(Stored data entries)
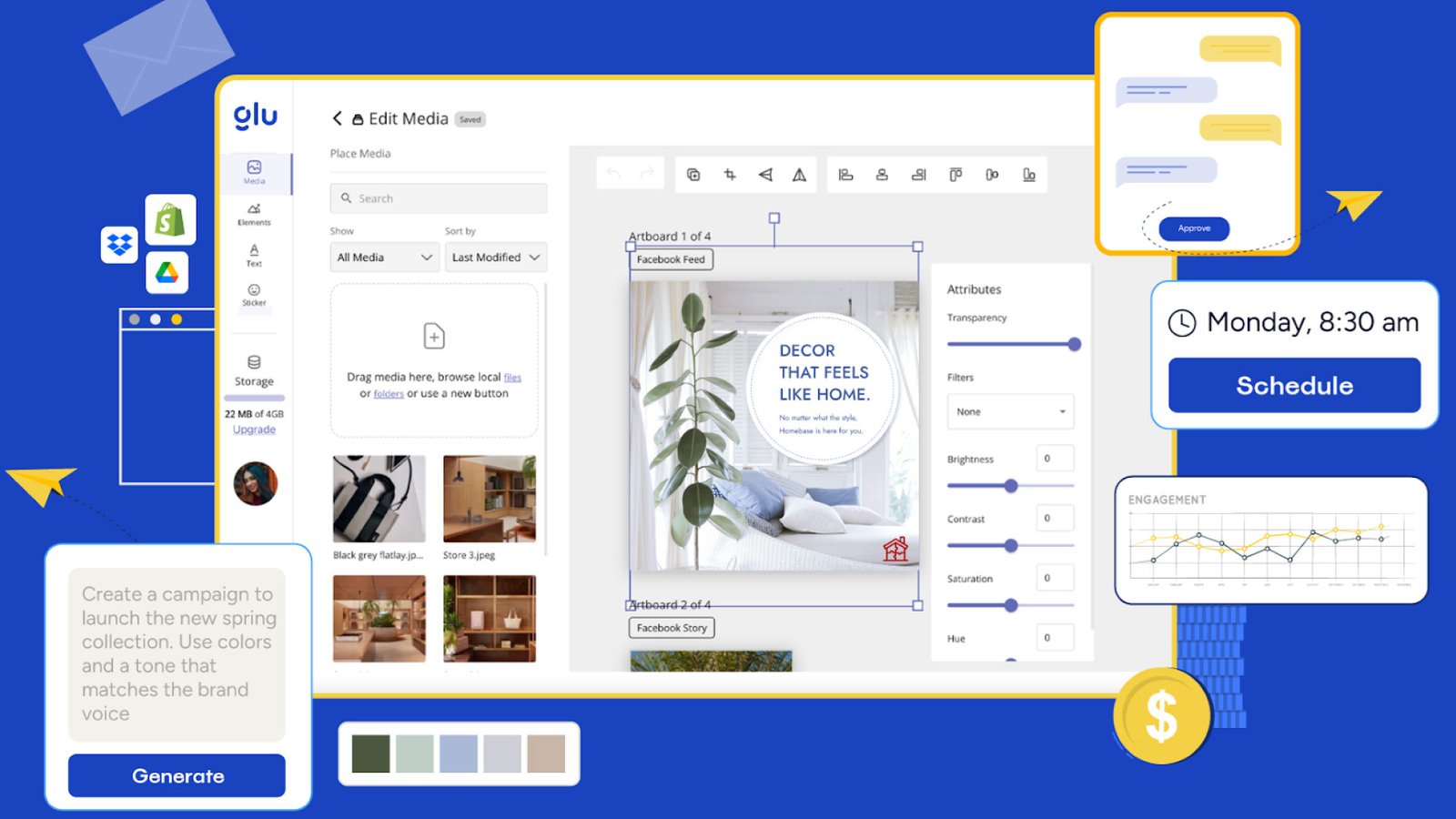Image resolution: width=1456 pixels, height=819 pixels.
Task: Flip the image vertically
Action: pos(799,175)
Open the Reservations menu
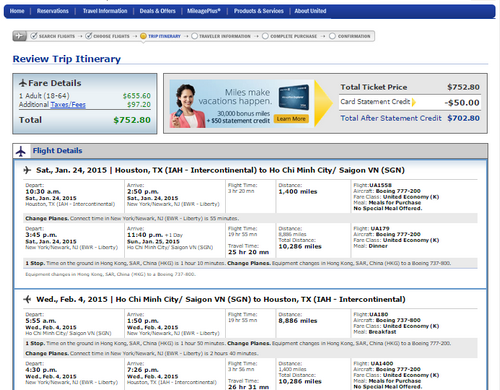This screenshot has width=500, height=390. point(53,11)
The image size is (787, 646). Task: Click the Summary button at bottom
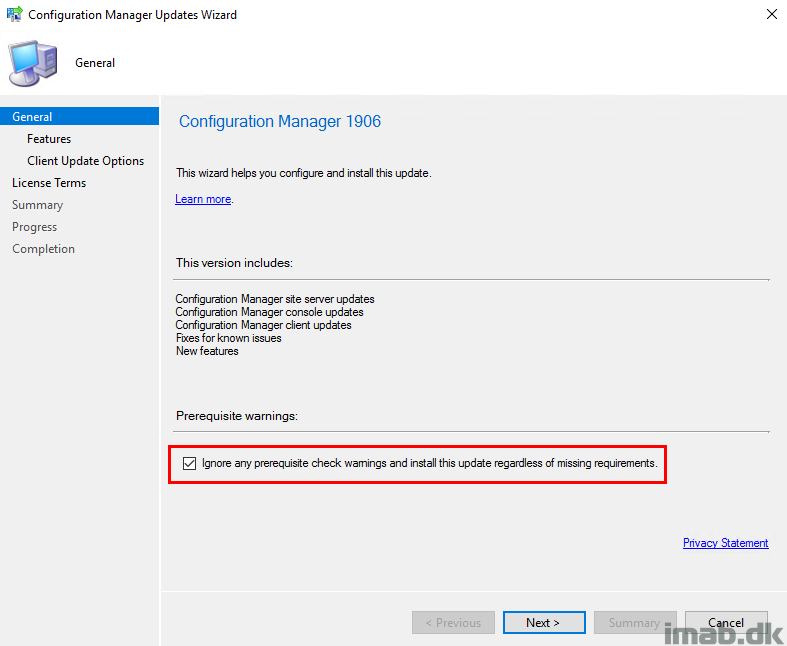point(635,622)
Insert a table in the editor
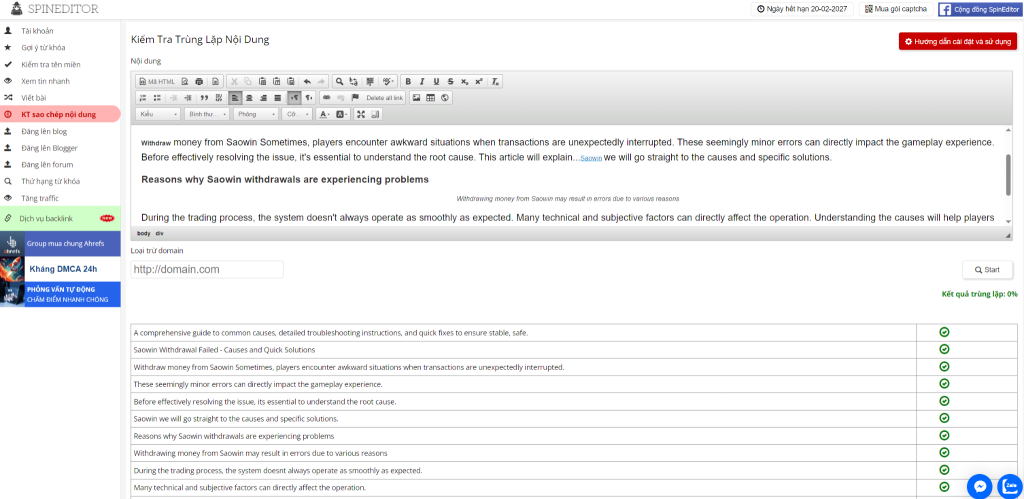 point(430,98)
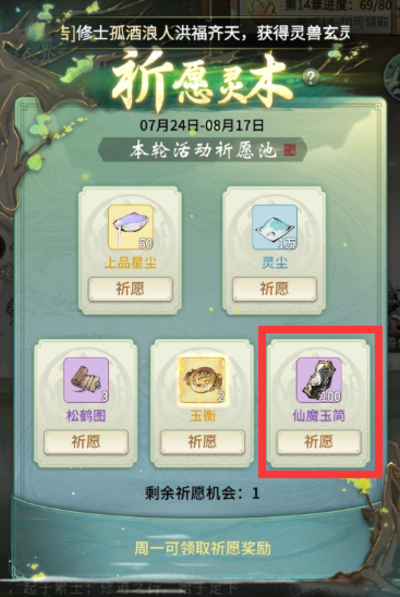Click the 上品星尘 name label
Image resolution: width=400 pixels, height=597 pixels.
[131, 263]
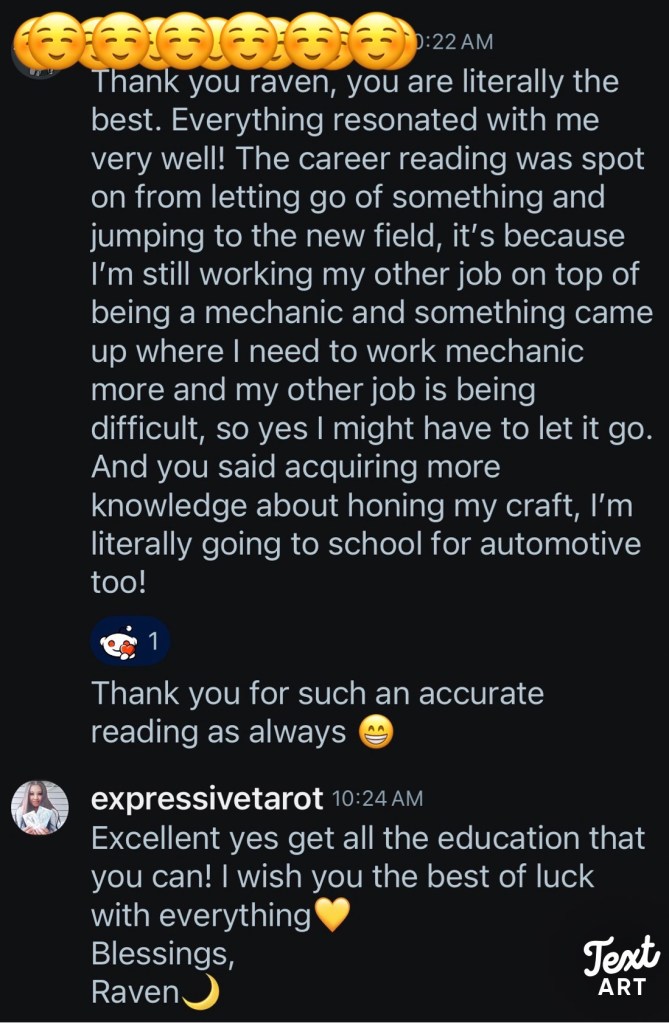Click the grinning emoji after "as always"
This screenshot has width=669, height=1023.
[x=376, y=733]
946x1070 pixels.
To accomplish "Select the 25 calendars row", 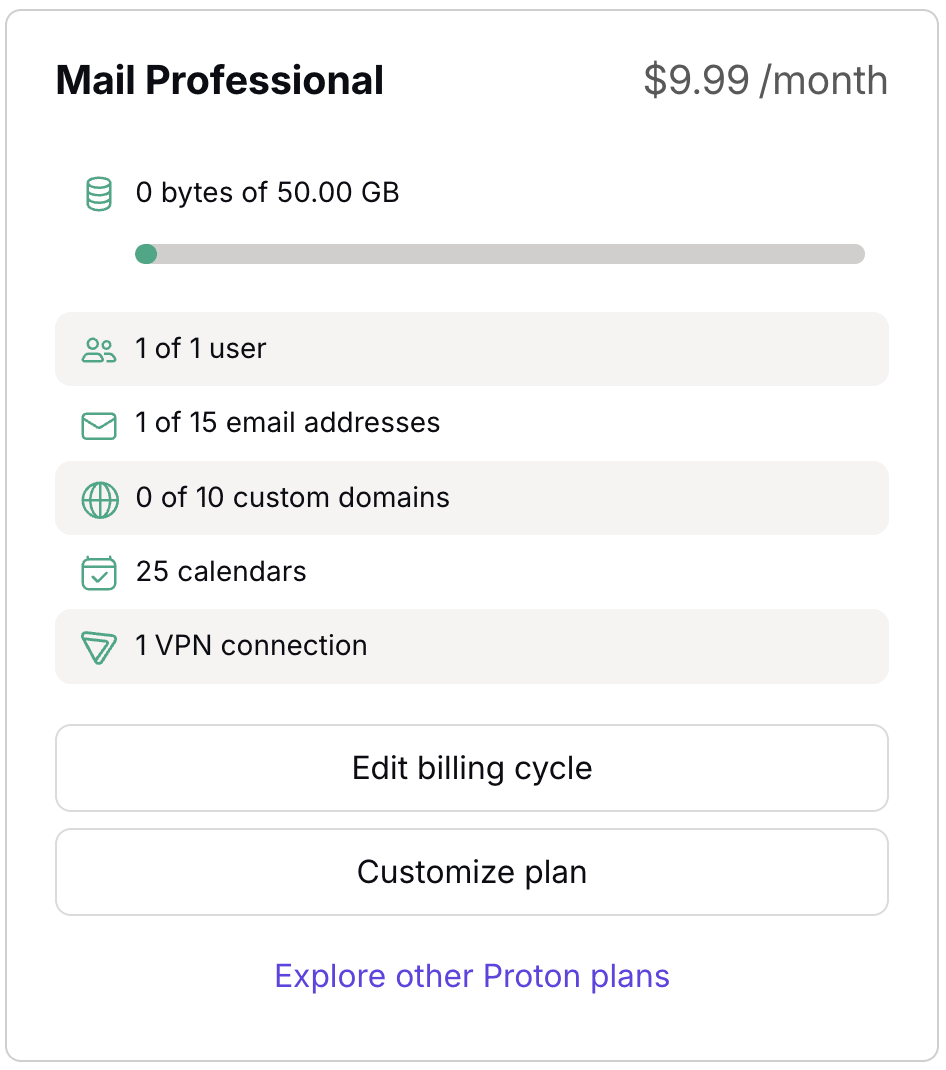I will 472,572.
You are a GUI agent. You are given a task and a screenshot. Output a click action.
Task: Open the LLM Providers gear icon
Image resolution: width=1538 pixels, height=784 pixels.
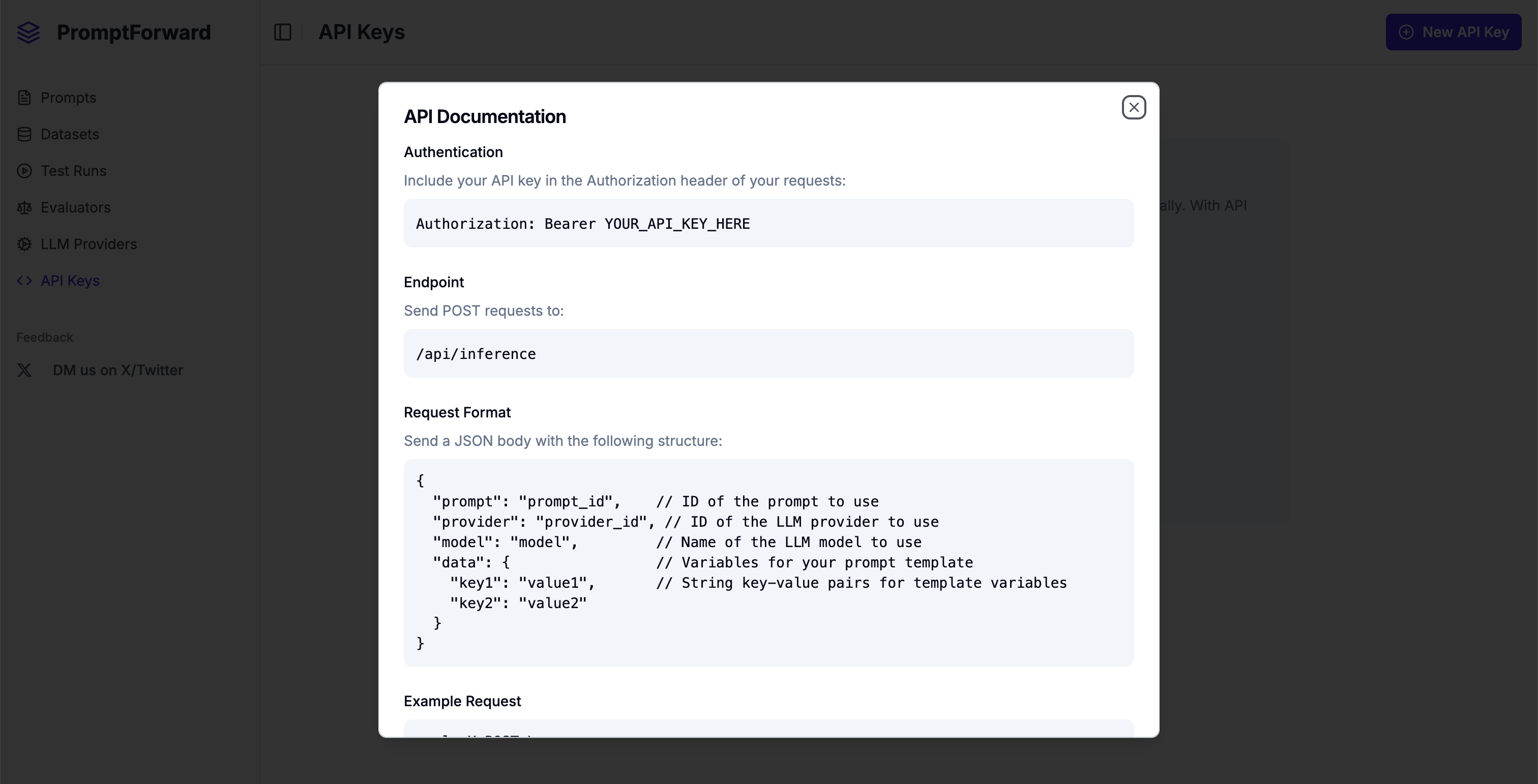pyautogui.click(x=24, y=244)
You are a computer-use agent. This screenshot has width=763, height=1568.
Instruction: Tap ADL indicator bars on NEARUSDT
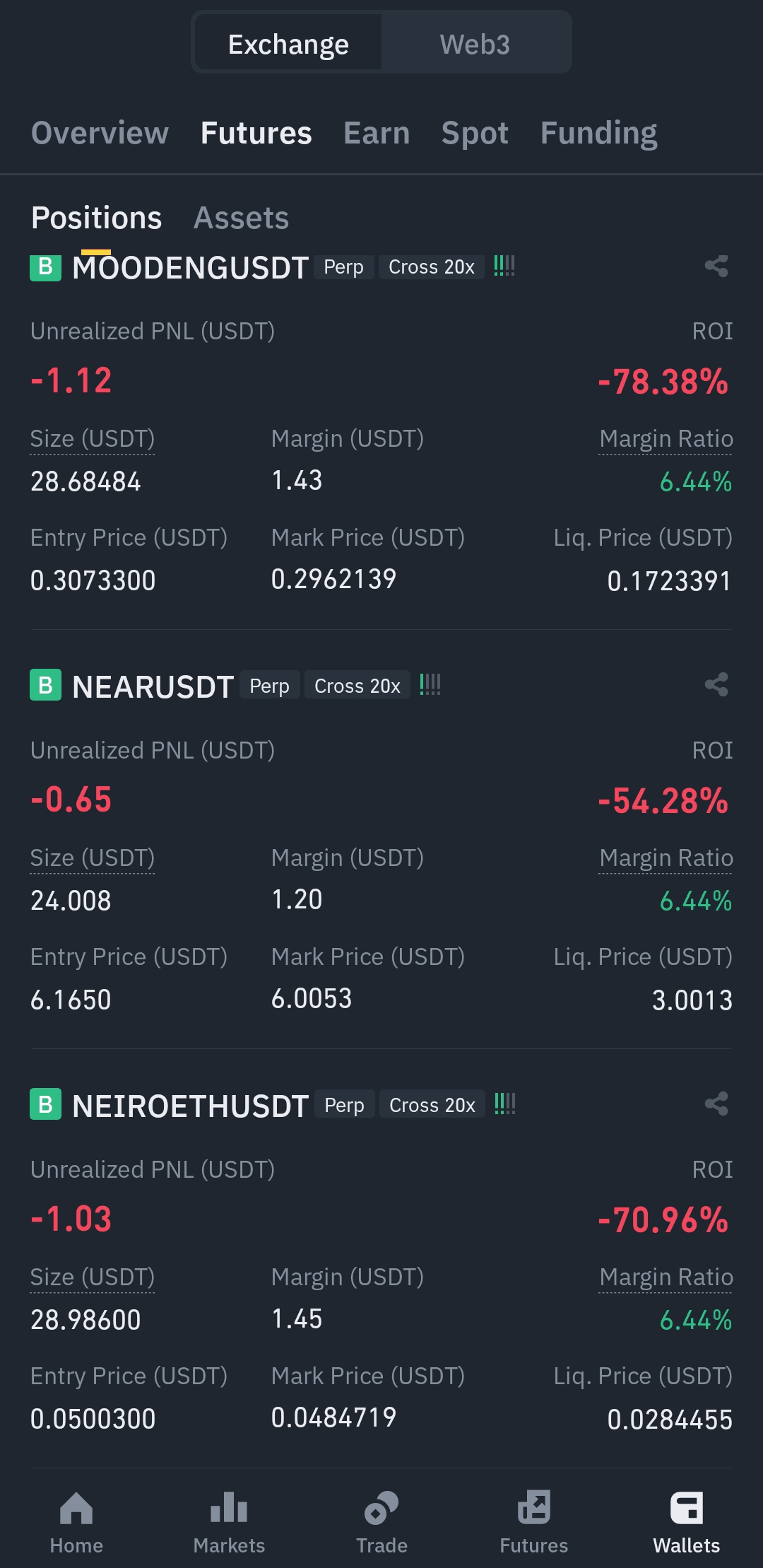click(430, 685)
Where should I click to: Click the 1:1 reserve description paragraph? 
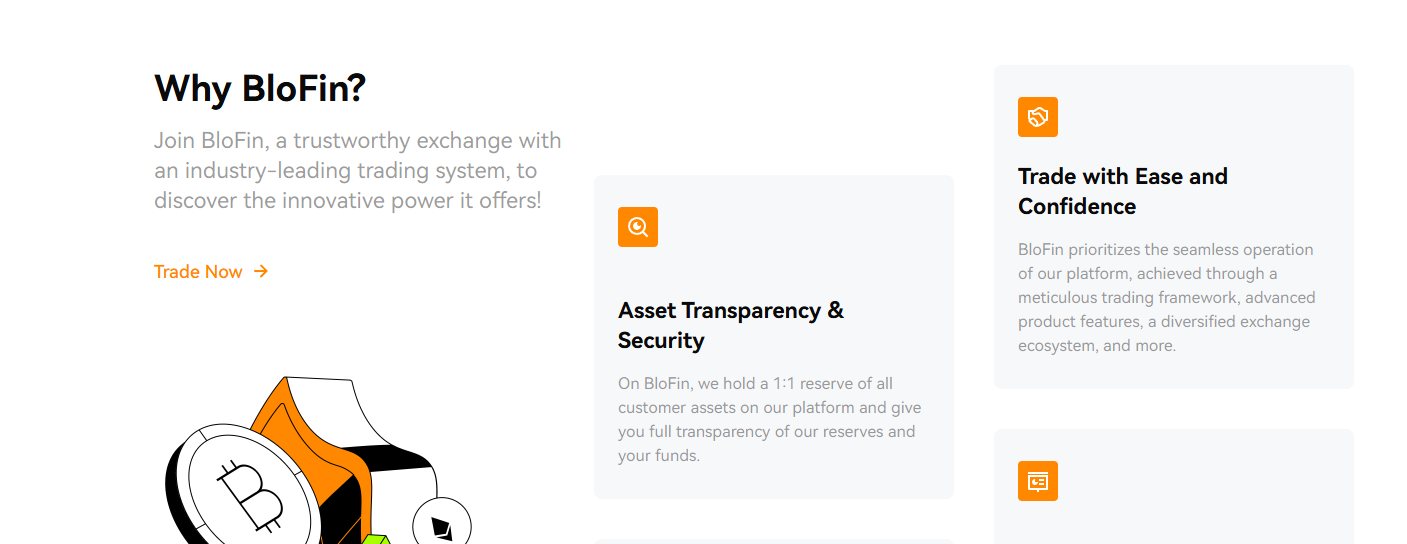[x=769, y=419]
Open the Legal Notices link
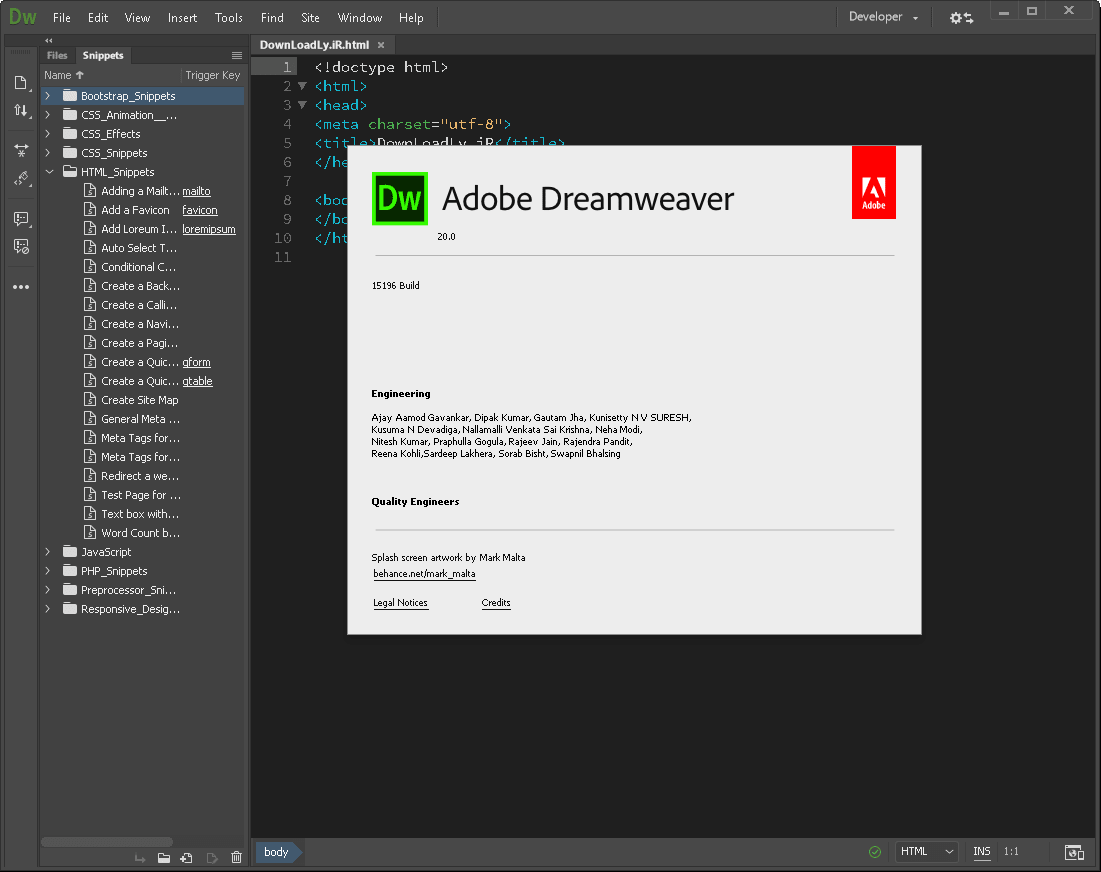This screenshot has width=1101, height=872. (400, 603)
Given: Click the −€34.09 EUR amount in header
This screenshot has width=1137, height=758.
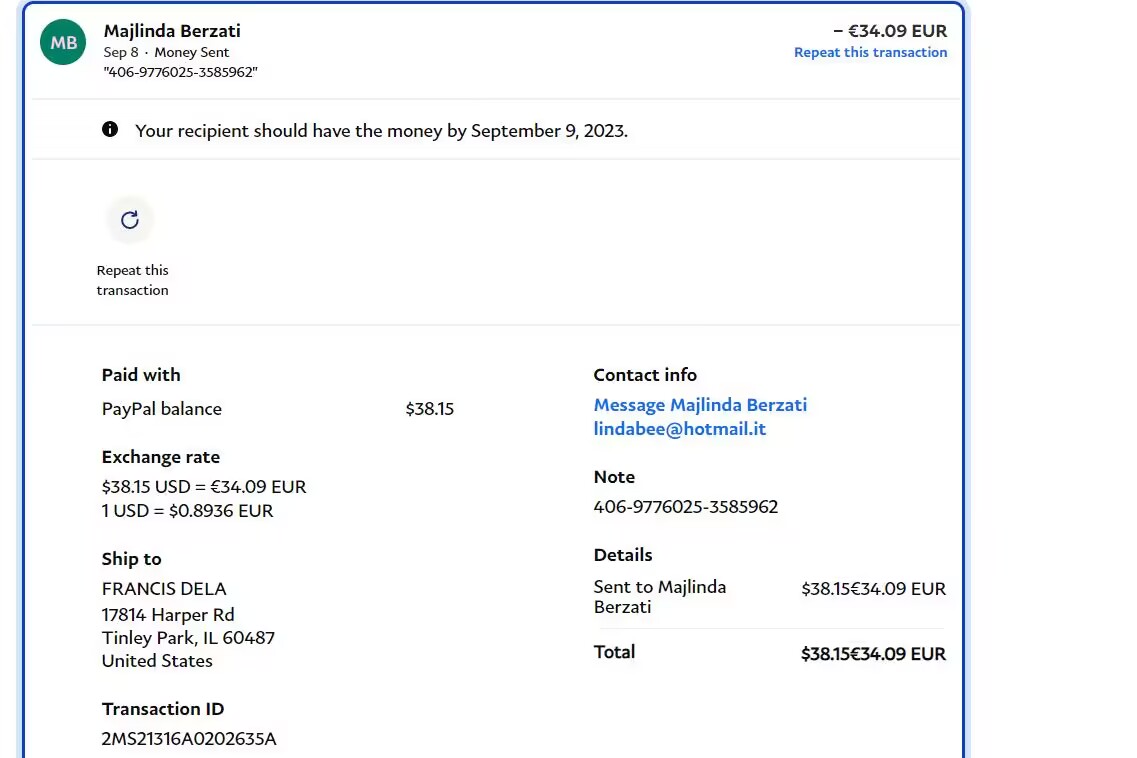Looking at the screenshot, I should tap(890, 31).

— AIM OF THE TASK —
Go through the data and gather every line that holds "agent".

— RESPONSE BELOW —
You are a GUI agent. You are given a task and a screenshot. Output a click action.
You are a computer-use agent. This screenshot has width=763, height=1568.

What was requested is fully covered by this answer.